Trois gamelles en 120 km. Je rentre à la maison fourbu, mais heureux.
Lundi 31, Balaruc
Quand l’Histoire avançait lentement, se résumait à des guerres et des jeux amoureux, des trahisons et des allégeances, il suffisait de parler de son temps pour être intemporel. Aujourd’hui, les mots et les technologies changent si vite que le désuet nous menace à chaque ligne. Pour que notre littérature ait une chance d’être autre chose qu’anthropologique pour nos successeurs, nous en sommes réduits à ne pas parler de nous et d’inventer des univers imaginaires sans lien avec nos existences.
Par exemple, mes fils ne jurent que par leur console de jeux, alors que déjà nous entrons dans l’ère du cloud gaming qui s’apprête à les rendre obsolètes. Un roman avec le mot Minitel n’a aucun sens pour eux. Il y avait moins de risques à parler de carrosses, de voitures et d’attelages. Je me sens de plus en plus incapable de parler d’aujourd’hui, peut-être parce que je n’arrive pas à rire de notre ridicule impuissance.
J’ai découvert que Google est le meilleur correcteur orthographique du marché. Parfois j’écris un texte, le corrige avec Antidote, puis le colle dans Gmail pour l’envoyer. Je vois souvent de nouvelles fautes apparaître, des fautes qui échappent totalement à Antidote, pourtant très bon, mais qui n’a pas derrière une IA assez sophistiquée pour rivaliser avec celle de Google. Vision effrayante d’un futur où seuls les géants du Net seront capables de nous offrir des services performants.
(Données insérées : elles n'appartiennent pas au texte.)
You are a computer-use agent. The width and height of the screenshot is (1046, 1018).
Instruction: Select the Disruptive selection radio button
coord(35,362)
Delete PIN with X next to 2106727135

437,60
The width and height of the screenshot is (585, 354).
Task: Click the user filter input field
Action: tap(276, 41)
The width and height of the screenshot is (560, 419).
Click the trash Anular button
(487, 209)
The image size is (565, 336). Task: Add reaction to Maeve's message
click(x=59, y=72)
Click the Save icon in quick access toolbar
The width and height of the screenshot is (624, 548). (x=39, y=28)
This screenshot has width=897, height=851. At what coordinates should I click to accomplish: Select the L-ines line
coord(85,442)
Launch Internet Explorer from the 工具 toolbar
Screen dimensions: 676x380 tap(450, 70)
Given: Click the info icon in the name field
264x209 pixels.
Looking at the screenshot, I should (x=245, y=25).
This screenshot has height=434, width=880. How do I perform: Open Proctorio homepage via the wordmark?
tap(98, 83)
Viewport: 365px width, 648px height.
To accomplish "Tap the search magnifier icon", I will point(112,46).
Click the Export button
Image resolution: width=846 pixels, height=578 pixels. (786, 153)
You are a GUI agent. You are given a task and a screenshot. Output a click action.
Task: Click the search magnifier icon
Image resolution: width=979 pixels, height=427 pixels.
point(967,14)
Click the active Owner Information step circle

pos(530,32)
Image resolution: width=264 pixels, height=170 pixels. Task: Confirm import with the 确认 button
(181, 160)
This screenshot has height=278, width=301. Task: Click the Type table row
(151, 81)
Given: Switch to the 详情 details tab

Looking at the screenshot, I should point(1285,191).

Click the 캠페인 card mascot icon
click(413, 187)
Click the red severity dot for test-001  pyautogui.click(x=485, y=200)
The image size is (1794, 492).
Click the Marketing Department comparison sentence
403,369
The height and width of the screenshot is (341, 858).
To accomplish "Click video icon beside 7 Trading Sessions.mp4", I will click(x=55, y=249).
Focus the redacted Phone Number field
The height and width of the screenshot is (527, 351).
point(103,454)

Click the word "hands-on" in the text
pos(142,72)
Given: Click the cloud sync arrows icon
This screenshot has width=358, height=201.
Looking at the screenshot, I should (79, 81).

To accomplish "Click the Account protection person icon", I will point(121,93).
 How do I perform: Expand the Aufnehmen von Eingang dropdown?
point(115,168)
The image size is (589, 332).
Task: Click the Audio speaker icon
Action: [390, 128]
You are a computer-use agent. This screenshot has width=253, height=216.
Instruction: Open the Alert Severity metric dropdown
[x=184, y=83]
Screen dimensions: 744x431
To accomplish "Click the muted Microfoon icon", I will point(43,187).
Je pourrais intitulé mon roman sur le vélo Vers, et la couverture serait verte, ou Vélocité douce, pour que le mot vélo soit présent sans y être.
Mon projet One sunset a day commence à prendre forme en même temps que les images s’accumulent. Le montage final pourrait être générée dynamiquement à chaque visualisation.